Happy Hour Indonesia Pukau Pengunjung Bologna Children's Book Fair 2018

Tia Agnes - detikHot
Kamis, 29 Mar 2018 10:32 WIB
Bologna Book Fair 2018
Jakarta -

Indonesia kembali hadir di ajang Bologna Book Fair 2018. Seperti tahun-tahun sebelumnya, acara Happy Hour atau Indonesia Receptions selalu menarik perhatian pengunjung yang datang hampir 150 orang.

Acara Happy Hour adalah salah satu tradisi yang kerap dilakukan selain sebagai melting pot antara penerbit Indonesia dan negara-negara lain. Serta sebagai upaya untuk promosi budaya dan karya Indonesia.
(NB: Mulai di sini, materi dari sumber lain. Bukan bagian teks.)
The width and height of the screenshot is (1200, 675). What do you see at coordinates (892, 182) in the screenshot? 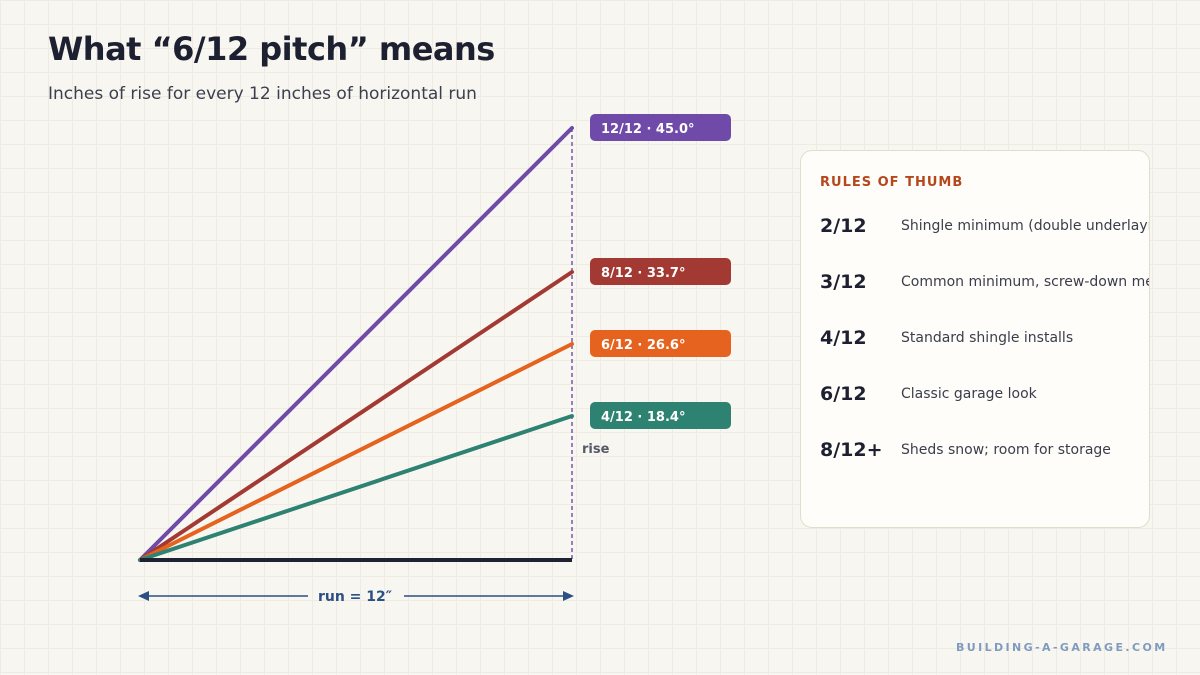
I see `rules-heading: RULES OF THUMB` at bounding box center [892, 182].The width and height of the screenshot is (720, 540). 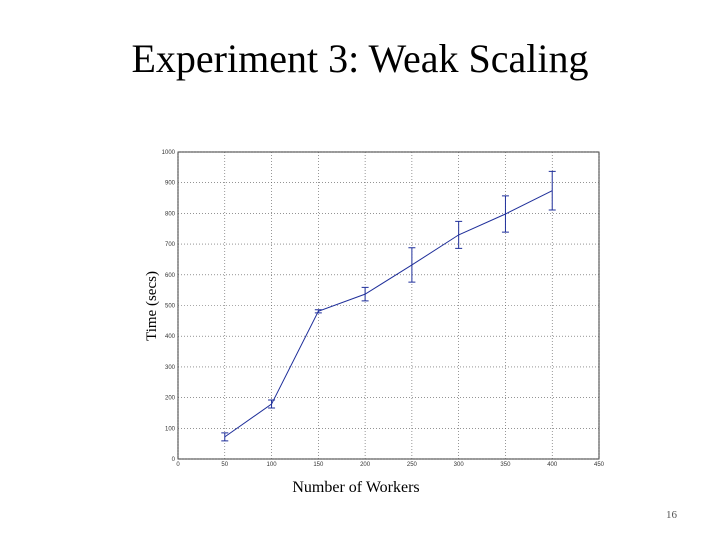 I want to click on y-tick-label: 900, so click(x=170, y=184).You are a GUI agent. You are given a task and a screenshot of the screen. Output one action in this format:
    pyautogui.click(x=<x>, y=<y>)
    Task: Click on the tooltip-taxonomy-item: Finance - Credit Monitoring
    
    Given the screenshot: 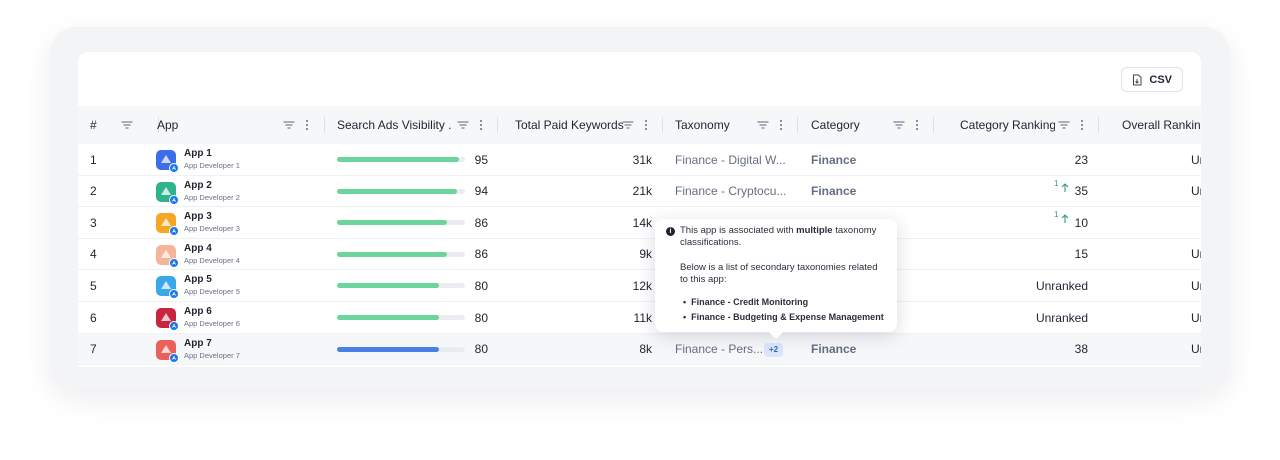 What is the action you would take?
    pyautogui.click(x=746, y=302)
Ketua Komite Buku Nasional Laura Bangun Prinsloo dalam sambutannya di acara Happy Hour ini menyampaikan beberapa program yang dimiliki oleh Komite Buku Nasional seperti Program Bantuan Dana Penerjemahan LitRI.

"Kami memiliki program dana bantuan penerjemahan buku bagi para penerbit internasional yang membeli rights buku-buku Indonesia. Oleh karena itu, kami mengundang para penerbit untuk bisa memanfaatkan kesempatan baik ini," ujarnya saat Happy Hour Paviliun Indonesia di Hall 22 Bologna Fierre dalam keterangan pers yang diterima detikHOT.
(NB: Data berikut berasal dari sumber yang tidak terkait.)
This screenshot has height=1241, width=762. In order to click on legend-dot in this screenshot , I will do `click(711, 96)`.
<i>Happy Hour</i> Indonesia Pukau Pengunjung Bologna Children's Book Fair 2018Foto: Bologna Book Fair


Dalam happy hour ini ditampilkan sesi pembacaan dongeng Nabang and The Legend of The Smong oleh Ary Nilandari serta pertunjukan ilustrasi oleh Dewi Tri Kusumah dan Lyly Young. Duta besar Indonesia untuk Italia, Esti Andayani yang juga hadir dan memberikan sambutannya dalam acara ini menyampaikan bahwa kehadiran Indonesia untuk keempat kalinya di Bologna Children's Book Fair merupakan sebuah prestasi.

"Setiap tahun kehadiran Indonesia di Bologna Book Fair selalu meningkat. Bagi saya ini sangat luar biasa karena terkait dengan buku anak yang merupakan sebuah peluang karena tidak saja bisa mendidik anak-anak kita tapi juga kita bisa berkontribusi mendidik anak-anak di seluruh dunia," pungkasnya.
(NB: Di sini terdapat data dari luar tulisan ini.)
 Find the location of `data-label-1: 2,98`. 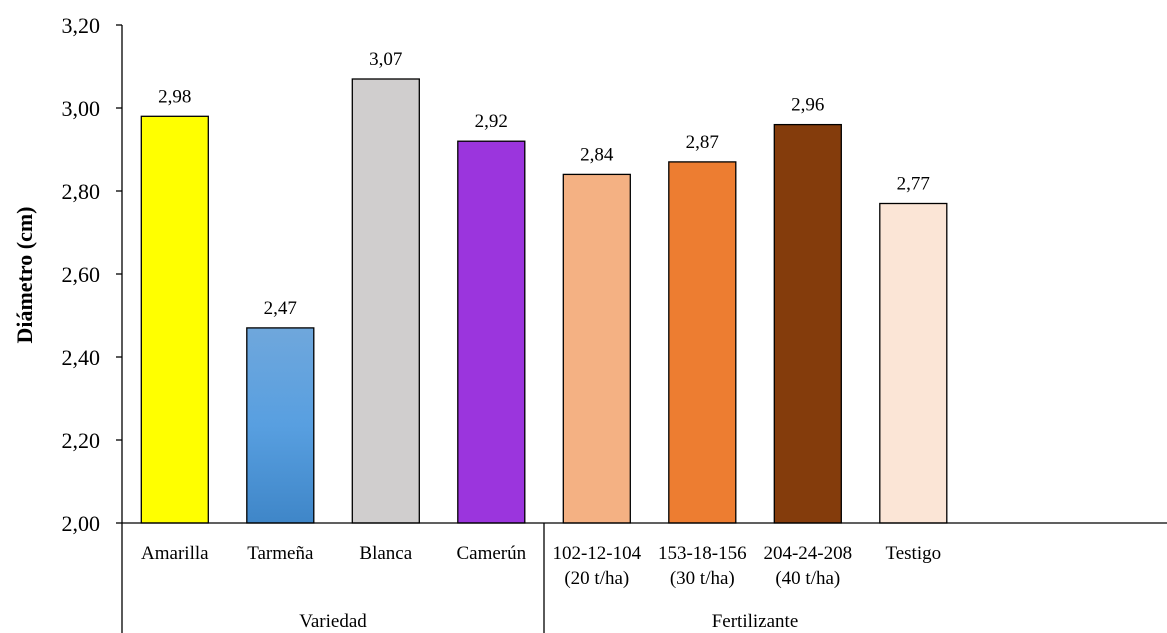

data-label-1: 2,98 is located at coordinates (174, 96).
Ratusan judul buku yang dibawa kali ini mayoritas adalah buku-buku anak dan remaja dari berbagai kategori. Seperti dongeng, cerita rakyat, seni tradisi, fantasi, buku anak-anak religi, serta buku pengajaran bahasa dan pengembangan karakter.

Kehadiran Indonesia di pameran buku anak terbesar di dunia merupakan langkah penting untuk terus mempromosikan buku Indonesia menuju Market Focus London Book Fair 2019 dan pasca menjadi tamu kehormatan di Frankfurt Book Fair 2015. Secara umum, buku-buku cerita rakyat dan cerita anak Muslim adalah tema yang biasanya paling digemari penerbit asing.